Collected data entries

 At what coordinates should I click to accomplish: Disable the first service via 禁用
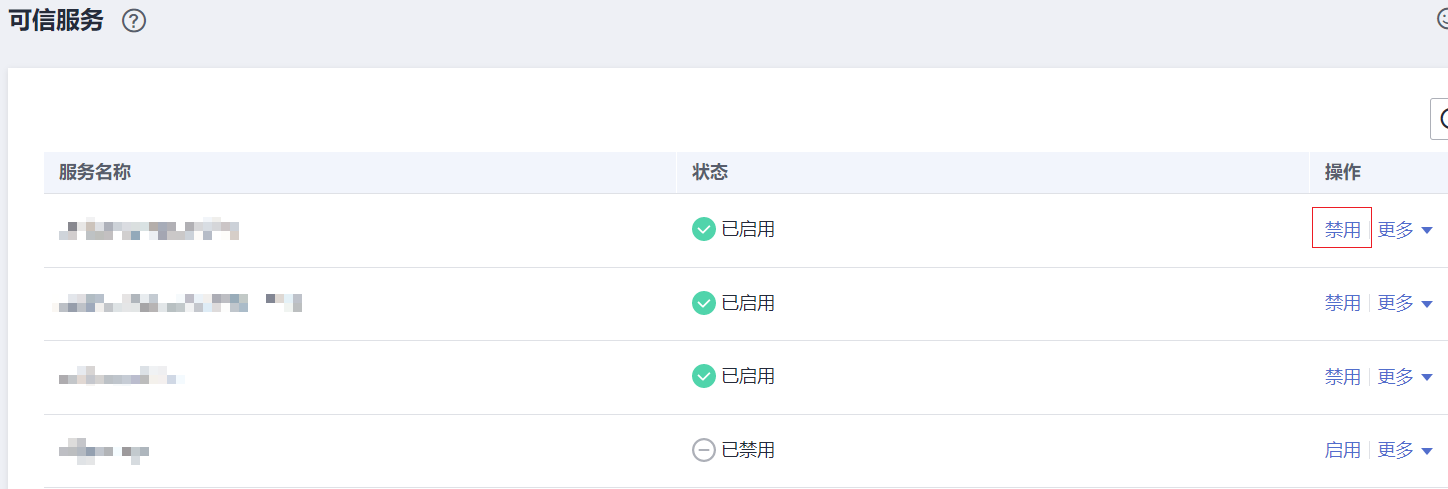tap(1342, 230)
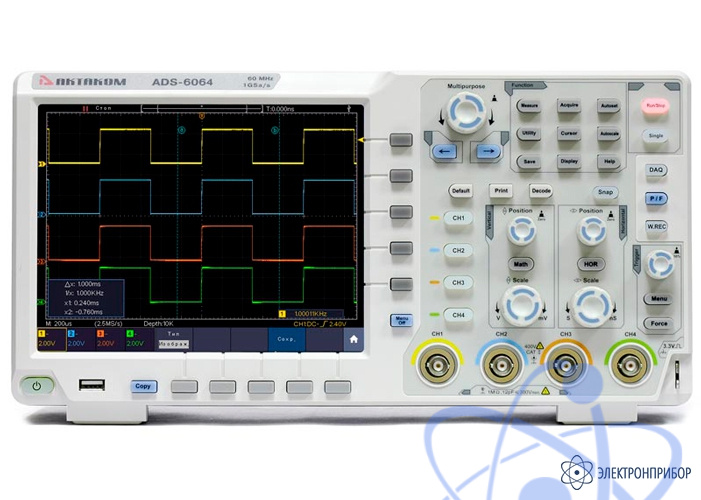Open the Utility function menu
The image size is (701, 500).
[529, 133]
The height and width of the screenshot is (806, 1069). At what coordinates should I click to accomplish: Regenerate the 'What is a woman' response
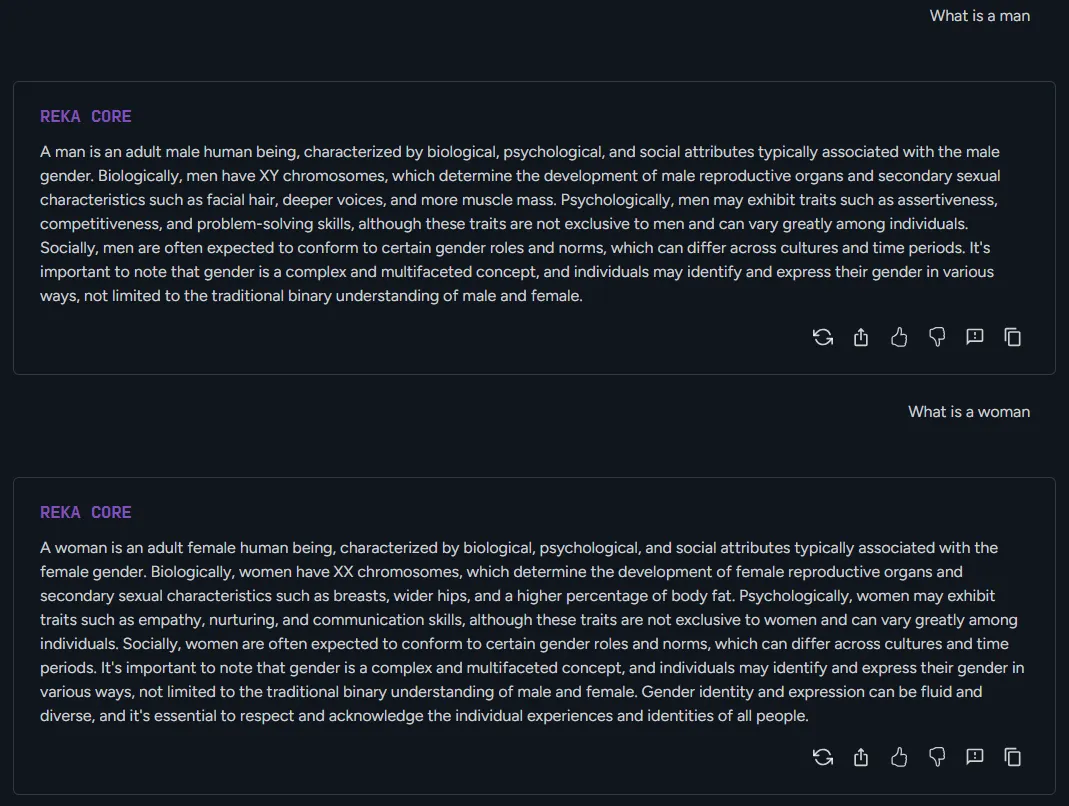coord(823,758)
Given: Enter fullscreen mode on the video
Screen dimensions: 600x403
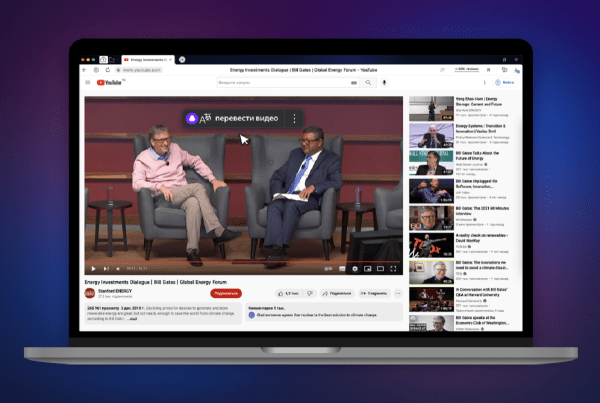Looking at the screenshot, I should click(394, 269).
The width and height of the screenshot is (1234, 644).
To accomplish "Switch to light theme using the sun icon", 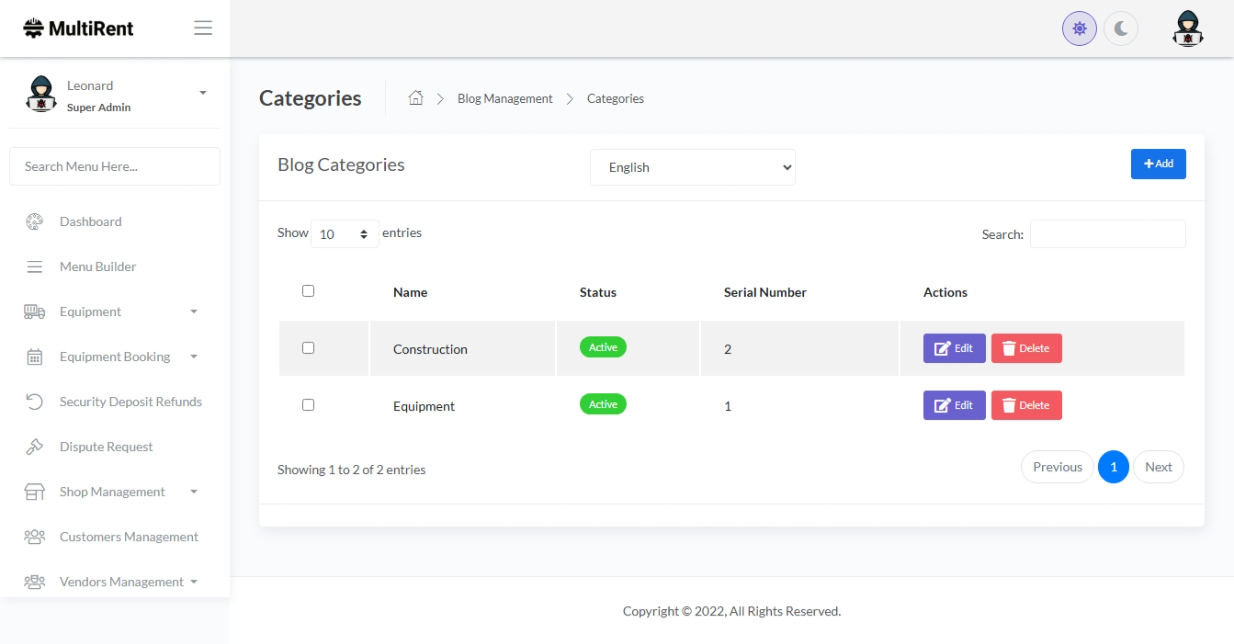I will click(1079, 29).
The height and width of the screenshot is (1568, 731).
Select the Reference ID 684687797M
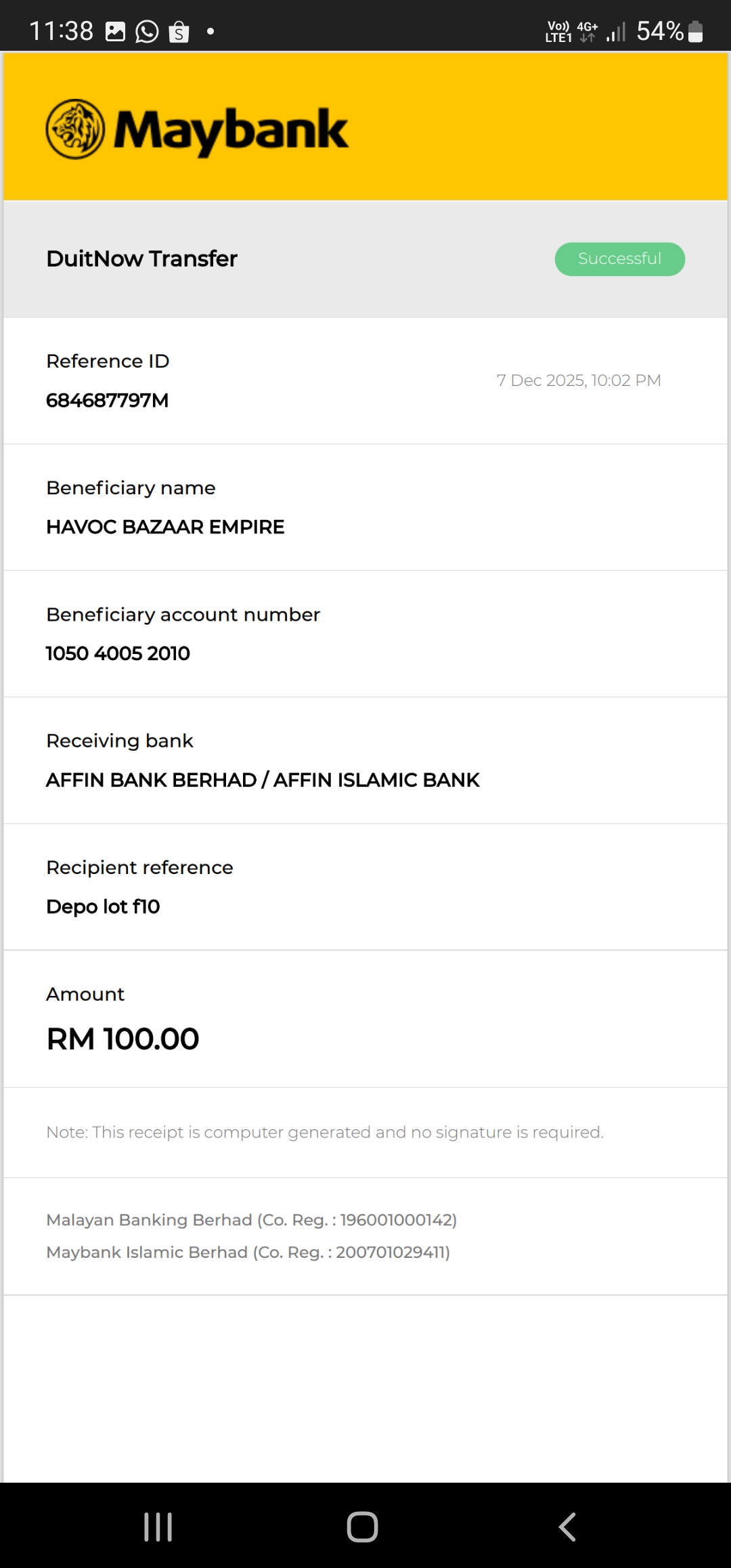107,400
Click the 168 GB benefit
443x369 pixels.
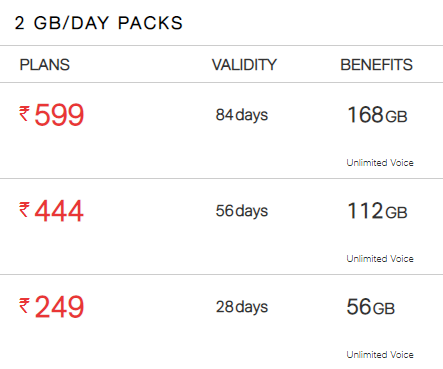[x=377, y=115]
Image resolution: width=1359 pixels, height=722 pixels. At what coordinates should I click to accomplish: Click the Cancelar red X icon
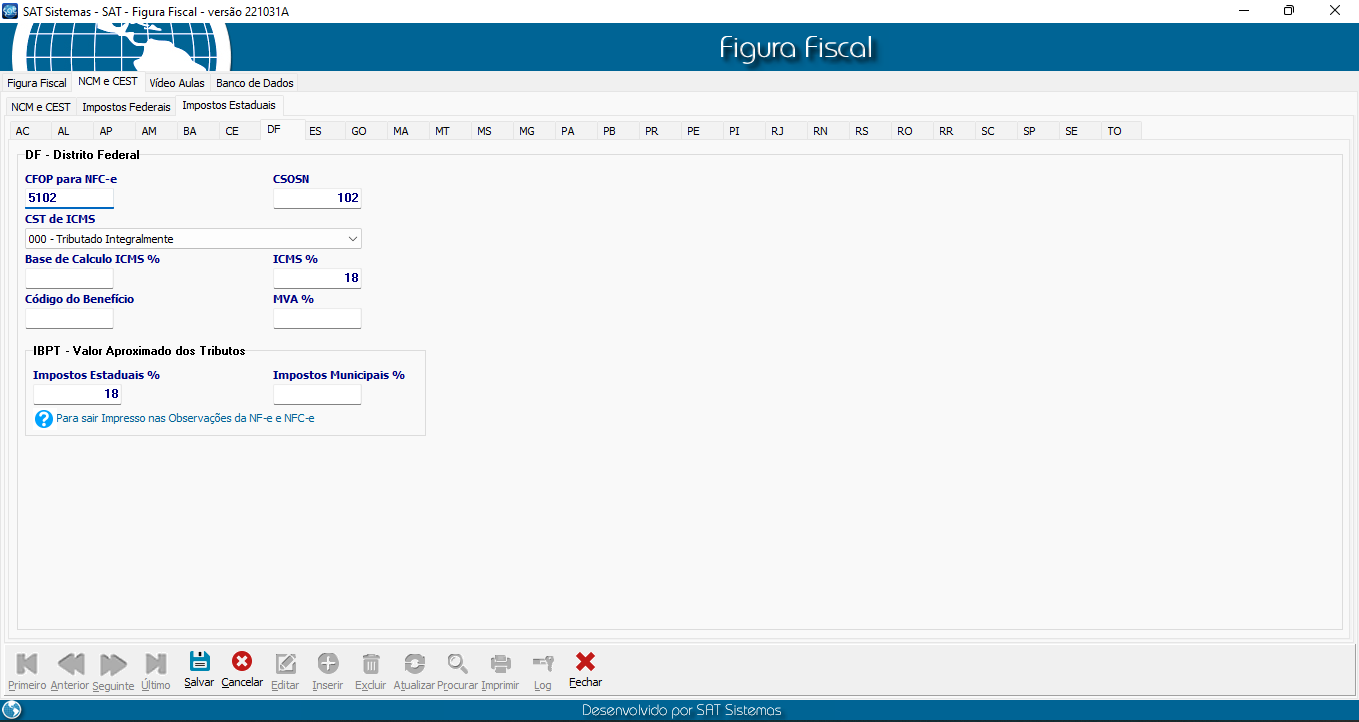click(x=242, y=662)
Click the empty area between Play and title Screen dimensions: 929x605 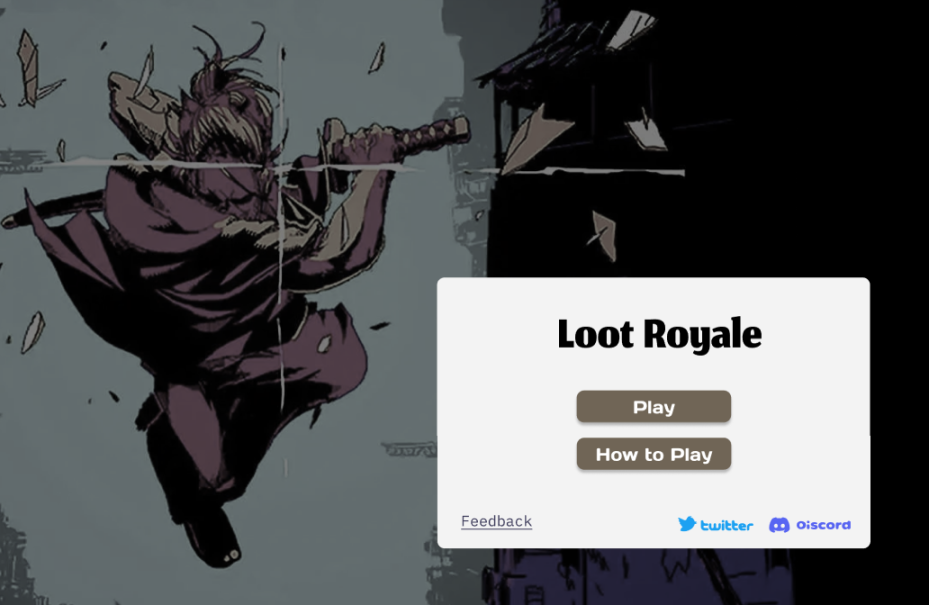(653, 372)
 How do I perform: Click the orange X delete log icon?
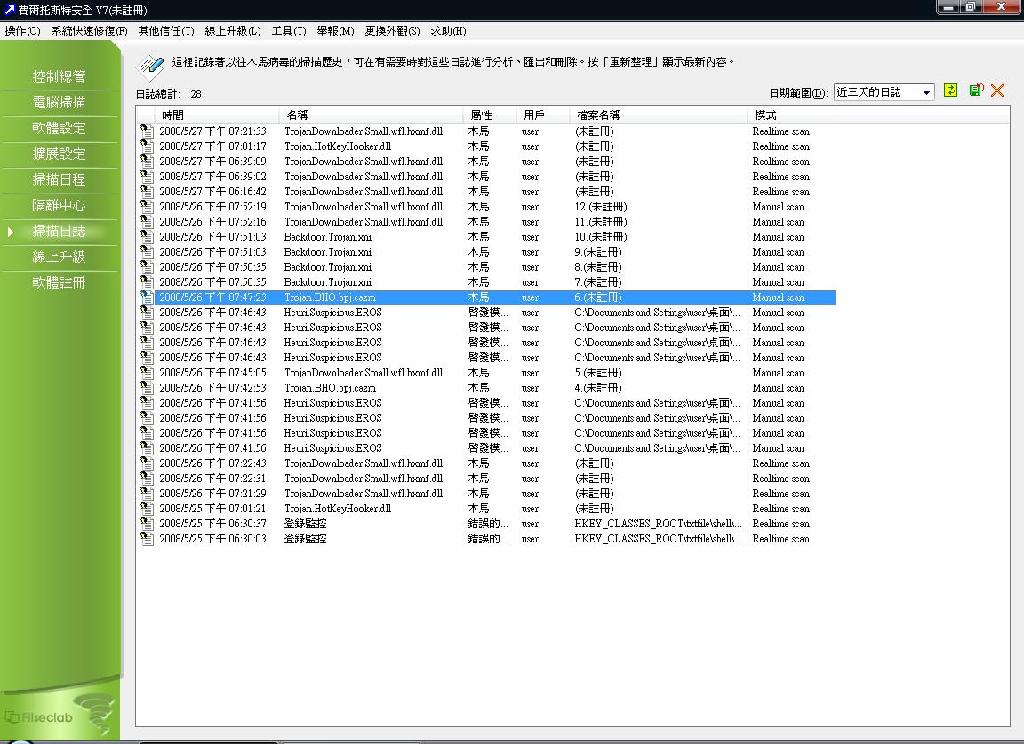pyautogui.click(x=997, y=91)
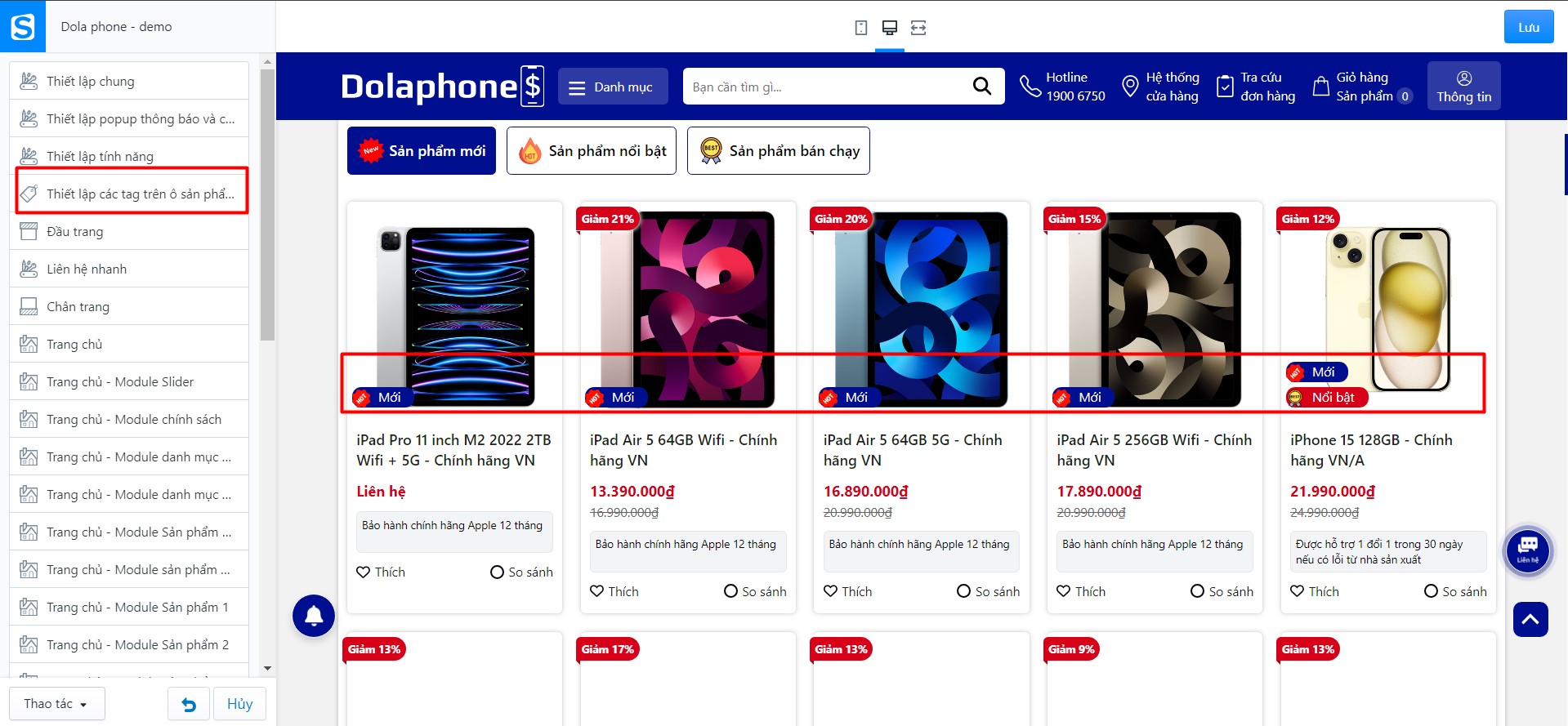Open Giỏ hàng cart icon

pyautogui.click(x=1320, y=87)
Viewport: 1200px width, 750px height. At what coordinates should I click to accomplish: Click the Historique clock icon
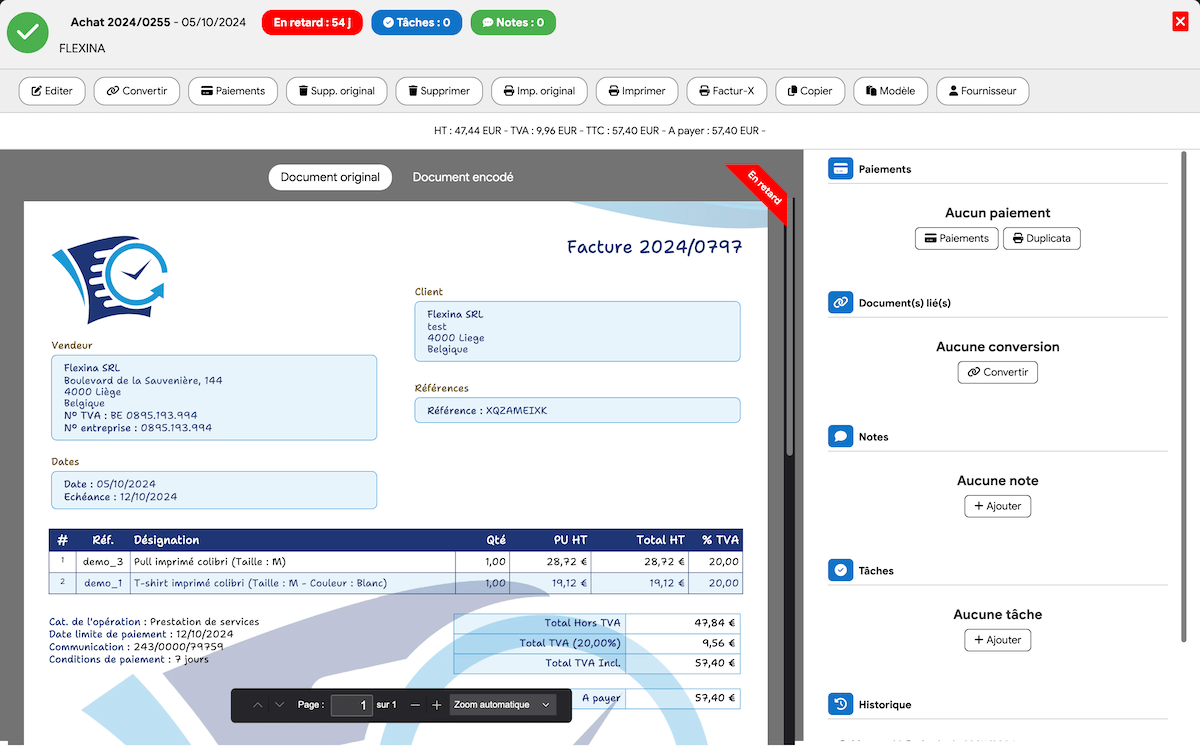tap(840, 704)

**Required work**. In the entries above, find the line containing "How do I perform: Click"; transcribe exactly that line and every line after it through the end, and only those, omitting pictures.

**Completed exercise**.
 How do I perform: Click the orange X delete log icon?
pyautogui.click(x=997, y=91)
Open Giỏ hàng cart icon

pyautogui.click(x=1320, y=87)
Viewport: 1200px width, 750px height. At what coordinates should I click to accomplish: Click the Historique clock icon
tap(840, 704)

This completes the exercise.